English Dictionary |
UNUSED TO
Dictionary entry overview: What does unused to mean?
• UNUSED TO (adjective)
The adjective UNUSED TO has 1 sense:
Familiarity information: UNUSED TO used as an adjective is very rare.
Dictionary entry details
Sense 1
Meaning:
Infrequently exposed to
Context example:
feet unused to shoes
Similar:
unaccustomed to (not habituated to; unfamiliar with)
Context examples
He saw the head and face of a young fellow of twenty, but, being unused to such appraisement, he did not know how to value it.
(Martin Eden, by Jack London)
You are young and unused to it.
(Rodney Stone, by Sir Arthur Conan Doyle)
Something arose from difference of disposition and habit: one so easily satisfied, the other so unused to endure; but still more might be imputed to difference of circumstances.
(Mansfield Park, by Jane Austen)
He was so very weak and unused to walking that when the door opened and he passed outside, the wind nearly carried him off his feet.
(Love of Life and Other Stories, by Jack London)
The animals were so unused to humans that they did not see Darwin – a potential predator - as a threat.
(A decade after the predators have gone, Galapagos Island finches are still being spooked, University of Cambridge)
Long unused to any self-control, the piercing agony of her remorse and grief was terrible.
(David Copperfield, by Charles Dickens)
The emperor was already descended from the tower, and advancing on horseback towards me, which had like to have cost him dear; for the beast, though very well trained, yet wholly unused to such a sight, which appeared as if a mountain moved before him, reared up on its hinder feet: but that prince, who is an excellent horseman, kept his seat, till his attendants ran in, and held the bridle, while his majesty had time to dismount.
(Gulliver's Travels into several remote nations of the world, by Jonathan Swift)

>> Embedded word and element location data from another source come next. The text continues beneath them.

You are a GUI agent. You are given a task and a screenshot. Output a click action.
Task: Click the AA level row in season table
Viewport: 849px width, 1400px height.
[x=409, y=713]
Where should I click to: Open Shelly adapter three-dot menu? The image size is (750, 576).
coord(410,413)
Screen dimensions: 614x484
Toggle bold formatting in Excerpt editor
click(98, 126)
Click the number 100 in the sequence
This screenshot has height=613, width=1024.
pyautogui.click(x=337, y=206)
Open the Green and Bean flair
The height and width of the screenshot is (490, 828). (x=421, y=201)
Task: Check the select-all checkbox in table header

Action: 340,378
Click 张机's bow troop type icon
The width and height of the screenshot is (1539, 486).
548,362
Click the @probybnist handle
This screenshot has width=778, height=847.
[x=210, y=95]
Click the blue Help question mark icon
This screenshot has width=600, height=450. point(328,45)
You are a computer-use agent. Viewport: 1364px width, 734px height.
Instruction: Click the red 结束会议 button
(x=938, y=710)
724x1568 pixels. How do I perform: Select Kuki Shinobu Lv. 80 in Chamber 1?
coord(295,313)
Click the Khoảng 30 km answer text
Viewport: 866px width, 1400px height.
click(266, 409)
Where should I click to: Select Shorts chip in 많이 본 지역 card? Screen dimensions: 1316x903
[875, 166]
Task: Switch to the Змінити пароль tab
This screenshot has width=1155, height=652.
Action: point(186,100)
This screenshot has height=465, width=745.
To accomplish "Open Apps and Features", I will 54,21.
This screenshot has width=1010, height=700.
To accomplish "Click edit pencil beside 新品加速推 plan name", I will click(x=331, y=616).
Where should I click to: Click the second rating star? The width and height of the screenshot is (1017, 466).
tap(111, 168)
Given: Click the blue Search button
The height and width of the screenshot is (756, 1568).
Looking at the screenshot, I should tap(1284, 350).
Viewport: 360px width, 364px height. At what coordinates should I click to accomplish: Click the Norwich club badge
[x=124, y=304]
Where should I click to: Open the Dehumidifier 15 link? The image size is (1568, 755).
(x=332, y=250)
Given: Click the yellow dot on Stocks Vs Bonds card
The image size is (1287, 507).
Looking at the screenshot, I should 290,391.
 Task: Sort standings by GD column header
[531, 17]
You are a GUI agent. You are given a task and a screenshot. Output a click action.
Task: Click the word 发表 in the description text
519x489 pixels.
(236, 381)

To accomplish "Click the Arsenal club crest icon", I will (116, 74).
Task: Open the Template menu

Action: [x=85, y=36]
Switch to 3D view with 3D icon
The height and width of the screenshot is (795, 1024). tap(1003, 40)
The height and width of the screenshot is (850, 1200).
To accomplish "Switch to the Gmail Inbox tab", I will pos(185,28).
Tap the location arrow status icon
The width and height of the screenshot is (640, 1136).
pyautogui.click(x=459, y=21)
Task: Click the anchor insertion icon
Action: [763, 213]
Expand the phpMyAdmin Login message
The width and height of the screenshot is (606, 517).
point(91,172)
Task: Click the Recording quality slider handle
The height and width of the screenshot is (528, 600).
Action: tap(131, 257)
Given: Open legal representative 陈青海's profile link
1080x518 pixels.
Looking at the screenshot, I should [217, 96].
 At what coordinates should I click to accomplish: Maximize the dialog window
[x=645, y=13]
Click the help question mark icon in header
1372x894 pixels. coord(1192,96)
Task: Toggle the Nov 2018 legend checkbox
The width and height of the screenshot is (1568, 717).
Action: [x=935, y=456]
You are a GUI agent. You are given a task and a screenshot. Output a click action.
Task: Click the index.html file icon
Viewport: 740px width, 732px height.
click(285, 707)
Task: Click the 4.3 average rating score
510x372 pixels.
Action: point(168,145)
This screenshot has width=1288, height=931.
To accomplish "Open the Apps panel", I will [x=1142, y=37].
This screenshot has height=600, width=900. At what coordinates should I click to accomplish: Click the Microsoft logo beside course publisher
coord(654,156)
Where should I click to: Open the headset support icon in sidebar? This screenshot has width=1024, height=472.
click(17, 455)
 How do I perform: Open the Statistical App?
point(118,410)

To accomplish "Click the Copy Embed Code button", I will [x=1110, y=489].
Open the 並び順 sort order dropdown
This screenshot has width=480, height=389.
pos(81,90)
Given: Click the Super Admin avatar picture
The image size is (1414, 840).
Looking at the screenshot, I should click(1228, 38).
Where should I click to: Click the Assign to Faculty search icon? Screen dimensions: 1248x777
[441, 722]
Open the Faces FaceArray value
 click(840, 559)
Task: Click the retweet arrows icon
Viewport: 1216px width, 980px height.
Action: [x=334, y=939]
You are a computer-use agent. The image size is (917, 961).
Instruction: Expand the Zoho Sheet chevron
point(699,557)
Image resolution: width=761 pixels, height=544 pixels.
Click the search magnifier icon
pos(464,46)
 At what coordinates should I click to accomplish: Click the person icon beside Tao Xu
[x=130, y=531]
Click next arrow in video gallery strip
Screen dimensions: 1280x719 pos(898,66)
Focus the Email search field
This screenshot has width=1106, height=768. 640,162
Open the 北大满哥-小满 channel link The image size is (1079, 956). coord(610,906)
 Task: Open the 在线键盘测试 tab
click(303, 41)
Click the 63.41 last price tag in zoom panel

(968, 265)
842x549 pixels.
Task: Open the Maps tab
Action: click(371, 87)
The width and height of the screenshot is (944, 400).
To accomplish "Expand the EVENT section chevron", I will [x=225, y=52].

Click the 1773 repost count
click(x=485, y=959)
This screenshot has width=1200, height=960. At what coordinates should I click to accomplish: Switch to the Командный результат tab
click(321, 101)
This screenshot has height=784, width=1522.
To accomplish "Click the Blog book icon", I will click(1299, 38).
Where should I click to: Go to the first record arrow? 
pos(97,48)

Well, I observed to him that as you were unused to company, I did not think you would like appearing before so gay a party—all strangers; and he replied, in his quick way—'Nonsense! If she objects, tell her it is my particular wish; and if she resists, say I shall come and fetch her in case of contumacy.'
(Jane Eyre, by Charlotte Brontë)
Picture it to yourself: a man of ordinary stature, slender of build, and with weak, undeveloped muscles, who has lived a peaceful, placid life, and is unused to violence of any sort—what could such a man possibly do?
(The Sea-Wolf, by Jack London)
He was evidently unused to stiff collars.